Dr Janka Wrede pleaded guilty to forging prescriptions in the name of two child patients so she could obtain drugs for her own use has been reprimanded.

Doctor forged prescriptions for own use

A PAEDIATRICIAN who forged prescriptions in the name of two child patients, so she could obtain stimulant drugs for her own use, has been reprimanded for professional misconduct.

Dr Janka Wrede, 40, last year pleaded guilty to forgery and uttering charges and was placed on a $1500 two-year good behaviour bond, with no conviction recorded.

The Health Ombudsman later brought disciplinary proceedings against Wrede, who has not practised since her arrest in 2017.

Wrede, who obtained her medical qualifications in Slovakia, where she was born, began practising in Australia in 2007 and was registered as a paediatrician in 2013.

She worked in private practice and as a paediatrician in a southeast Queensland hospital, Queensland Civil and Administrative Tribunal heard.

Wrede began self-medicating with stimulant drugs, dexamphetamine and Vyvanse after experiencing health problems and anxiety over her work.

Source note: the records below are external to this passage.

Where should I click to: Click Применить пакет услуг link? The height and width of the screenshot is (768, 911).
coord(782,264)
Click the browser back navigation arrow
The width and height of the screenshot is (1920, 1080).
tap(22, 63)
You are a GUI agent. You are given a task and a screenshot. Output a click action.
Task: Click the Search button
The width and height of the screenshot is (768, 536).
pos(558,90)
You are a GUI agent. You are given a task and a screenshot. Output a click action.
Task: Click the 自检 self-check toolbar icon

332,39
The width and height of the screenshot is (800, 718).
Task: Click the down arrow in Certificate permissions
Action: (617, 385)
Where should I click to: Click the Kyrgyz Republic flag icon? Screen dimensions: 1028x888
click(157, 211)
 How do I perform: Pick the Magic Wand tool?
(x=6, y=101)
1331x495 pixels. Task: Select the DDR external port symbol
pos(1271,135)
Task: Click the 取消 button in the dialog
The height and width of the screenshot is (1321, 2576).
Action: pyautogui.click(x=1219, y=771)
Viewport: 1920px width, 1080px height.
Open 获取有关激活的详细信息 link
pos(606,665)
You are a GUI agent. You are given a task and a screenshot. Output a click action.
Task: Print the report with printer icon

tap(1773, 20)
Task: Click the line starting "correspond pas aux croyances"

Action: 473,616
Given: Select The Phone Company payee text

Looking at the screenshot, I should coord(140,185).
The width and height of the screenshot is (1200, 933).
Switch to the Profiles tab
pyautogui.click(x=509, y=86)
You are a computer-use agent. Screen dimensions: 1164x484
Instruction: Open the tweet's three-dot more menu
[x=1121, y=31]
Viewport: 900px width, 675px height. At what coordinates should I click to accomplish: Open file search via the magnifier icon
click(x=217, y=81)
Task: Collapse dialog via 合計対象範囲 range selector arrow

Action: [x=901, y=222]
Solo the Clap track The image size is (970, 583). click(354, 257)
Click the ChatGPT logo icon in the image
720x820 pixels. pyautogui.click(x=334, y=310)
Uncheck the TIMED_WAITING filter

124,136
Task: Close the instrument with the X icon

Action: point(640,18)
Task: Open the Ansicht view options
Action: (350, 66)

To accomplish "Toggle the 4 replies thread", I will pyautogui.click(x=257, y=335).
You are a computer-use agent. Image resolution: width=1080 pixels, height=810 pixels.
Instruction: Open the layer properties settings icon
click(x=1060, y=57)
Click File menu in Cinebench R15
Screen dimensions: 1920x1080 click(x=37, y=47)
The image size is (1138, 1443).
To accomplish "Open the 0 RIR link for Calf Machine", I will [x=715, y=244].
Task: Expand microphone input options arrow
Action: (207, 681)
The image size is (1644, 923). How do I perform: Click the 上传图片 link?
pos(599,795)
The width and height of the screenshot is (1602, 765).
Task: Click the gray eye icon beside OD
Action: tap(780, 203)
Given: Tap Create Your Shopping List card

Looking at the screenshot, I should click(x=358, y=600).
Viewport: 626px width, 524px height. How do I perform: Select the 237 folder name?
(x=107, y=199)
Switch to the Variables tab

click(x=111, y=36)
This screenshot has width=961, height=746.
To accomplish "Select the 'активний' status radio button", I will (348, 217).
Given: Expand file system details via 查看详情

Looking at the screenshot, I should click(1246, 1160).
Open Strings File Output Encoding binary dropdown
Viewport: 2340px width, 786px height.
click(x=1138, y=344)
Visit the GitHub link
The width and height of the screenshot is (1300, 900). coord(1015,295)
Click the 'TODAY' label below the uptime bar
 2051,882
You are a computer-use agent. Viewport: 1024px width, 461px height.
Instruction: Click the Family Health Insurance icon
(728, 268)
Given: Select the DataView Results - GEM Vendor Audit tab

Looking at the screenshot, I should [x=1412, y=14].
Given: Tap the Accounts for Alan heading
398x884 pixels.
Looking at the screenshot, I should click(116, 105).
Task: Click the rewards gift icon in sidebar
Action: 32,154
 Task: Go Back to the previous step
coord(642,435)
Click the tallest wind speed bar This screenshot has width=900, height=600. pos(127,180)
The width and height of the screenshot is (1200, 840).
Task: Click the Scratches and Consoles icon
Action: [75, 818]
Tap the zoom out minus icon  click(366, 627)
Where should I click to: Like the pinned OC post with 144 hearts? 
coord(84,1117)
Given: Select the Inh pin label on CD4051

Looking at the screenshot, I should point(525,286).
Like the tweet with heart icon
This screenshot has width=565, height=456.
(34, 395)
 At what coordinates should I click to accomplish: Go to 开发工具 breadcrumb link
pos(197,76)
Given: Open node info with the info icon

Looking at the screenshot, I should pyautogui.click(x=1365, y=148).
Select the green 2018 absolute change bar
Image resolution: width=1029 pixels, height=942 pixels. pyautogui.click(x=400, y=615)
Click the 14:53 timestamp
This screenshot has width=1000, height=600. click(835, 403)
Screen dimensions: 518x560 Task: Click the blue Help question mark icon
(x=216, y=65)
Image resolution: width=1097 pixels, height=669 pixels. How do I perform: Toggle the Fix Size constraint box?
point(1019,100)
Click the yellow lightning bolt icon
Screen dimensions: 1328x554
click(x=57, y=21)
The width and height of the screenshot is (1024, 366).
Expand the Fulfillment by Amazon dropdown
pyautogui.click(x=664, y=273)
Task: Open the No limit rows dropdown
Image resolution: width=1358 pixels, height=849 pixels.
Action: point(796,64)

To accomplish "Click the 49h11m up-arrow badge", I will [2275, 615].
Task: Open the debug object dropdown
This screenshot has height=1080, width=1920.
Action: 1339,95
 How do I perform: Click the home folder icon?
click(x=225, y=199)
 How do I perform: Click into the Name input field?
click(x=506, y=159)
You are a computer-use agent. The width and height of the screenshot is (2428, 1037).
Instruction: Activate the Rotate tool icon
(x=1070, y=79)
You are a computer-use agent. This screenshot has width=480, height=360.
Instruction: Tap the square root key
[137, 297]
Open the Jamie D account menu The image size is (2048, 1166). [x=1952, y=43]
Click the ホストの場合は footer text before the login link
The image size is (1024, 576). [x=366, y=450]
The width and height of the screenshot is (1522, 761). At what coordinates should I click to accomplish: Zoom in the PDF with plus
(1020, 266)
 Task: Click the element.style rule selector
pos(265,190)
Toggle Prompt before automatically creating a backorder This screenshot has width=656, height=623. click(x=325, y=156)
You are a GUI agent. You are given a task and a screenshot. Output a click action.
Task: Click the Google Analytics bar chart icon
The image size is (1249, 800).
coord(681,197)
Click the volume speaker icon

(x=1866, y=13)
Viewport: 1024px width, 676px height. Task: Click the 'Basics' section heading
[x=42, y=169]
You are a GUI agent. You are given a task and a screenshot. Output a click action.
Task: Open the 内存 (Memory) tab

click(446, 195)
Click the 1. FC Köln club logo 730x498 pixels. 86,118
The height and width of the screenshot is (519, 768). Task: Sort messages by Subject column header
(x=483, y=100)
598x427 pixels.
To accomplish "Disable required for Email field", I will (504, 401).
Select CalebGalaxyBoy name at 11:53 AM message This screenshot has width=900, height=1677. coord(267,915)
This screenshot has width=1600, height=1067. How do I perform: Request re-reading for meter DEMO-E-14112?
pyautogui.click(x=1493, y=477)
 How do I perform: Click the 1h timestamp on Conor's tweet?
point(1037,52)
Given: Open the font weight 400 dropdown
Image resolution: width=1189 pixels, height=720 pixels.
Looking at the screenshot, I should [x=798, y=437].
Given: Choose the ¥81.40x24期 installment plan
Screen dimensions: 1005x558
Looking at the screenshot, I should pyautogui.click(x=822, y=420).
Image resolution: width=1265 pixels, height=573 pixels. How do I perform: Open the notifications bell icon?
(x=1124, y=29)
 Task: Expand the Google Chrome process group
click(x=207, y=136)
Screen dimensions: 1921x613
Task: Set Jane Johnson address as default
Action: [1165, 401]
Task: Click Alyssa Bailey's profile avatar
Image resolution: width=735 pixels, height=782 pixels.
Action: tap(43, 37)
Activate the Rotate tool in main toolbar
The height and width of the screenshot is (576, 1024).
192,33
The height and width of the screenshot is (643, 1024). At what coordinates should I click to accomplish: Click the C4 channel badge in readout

By February, 2017, the doctor was feeling overwhelmed and exhausted and was having difficulty waking up, getting out of bed and functioning, the tribunal heard.

She forged four prescriptions for the stimulant drugs she had been using, in the name of two child patients who did not receive the drugs.

Wrede used the prescriptions and repeat prescriptions to obtain the drugs on a number of occasions over six months.

But a suspicious pharmacist contacted police after checking with the parents of one of the child patients, the tribunal heard.

Wrede was arrested at the pharmacy, while attempting to collect medication and she pleaded guilty to two charges on May 4 last year.

She had been stood down by a hospital and health service and had stopped seeing patients in a private practice in November, 2017, after she was charged.

The tribunal heard Wrede had continued to have treatment for the health problems that led to her committing the offences.

In February she was granted non-practising registration.

The tribunal said Wrede's conduct was a substantial departure from the standard expected of a medical practitioner of her level of training and experience and it deserved denunciation.

The tribunal decided a reprimand was the appropriate sanction.